┌─ Data records

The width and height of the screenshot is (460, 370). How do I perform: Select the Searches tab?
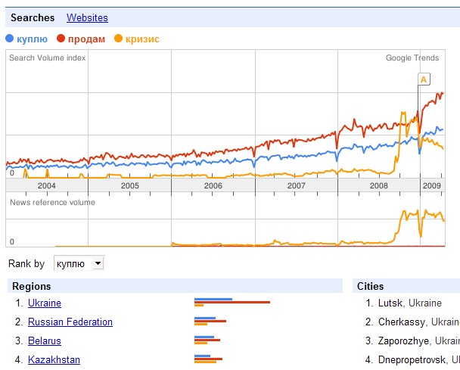33,17
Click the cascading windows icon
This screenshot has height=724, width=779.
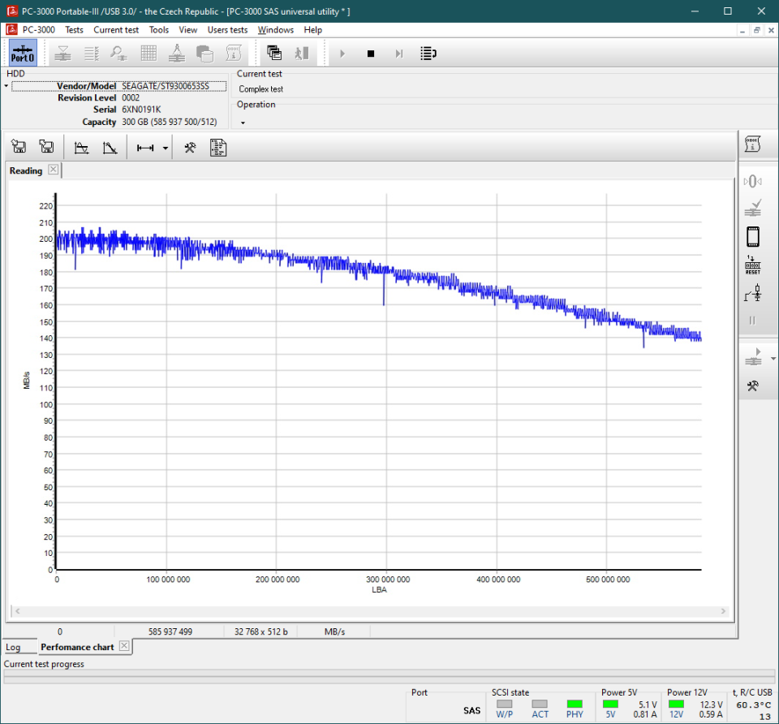[x=274, y=54]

└─

Work item -
Reproduce the records above exactly, excluding every picture.

Solution for this exercise -
The width and height of the screenshot is (460, 370). How do I perform: Select the Searches tab?
33,17
Click the cascading windows icon
This screenshot has height=724, width=779.
[x=274, y=54]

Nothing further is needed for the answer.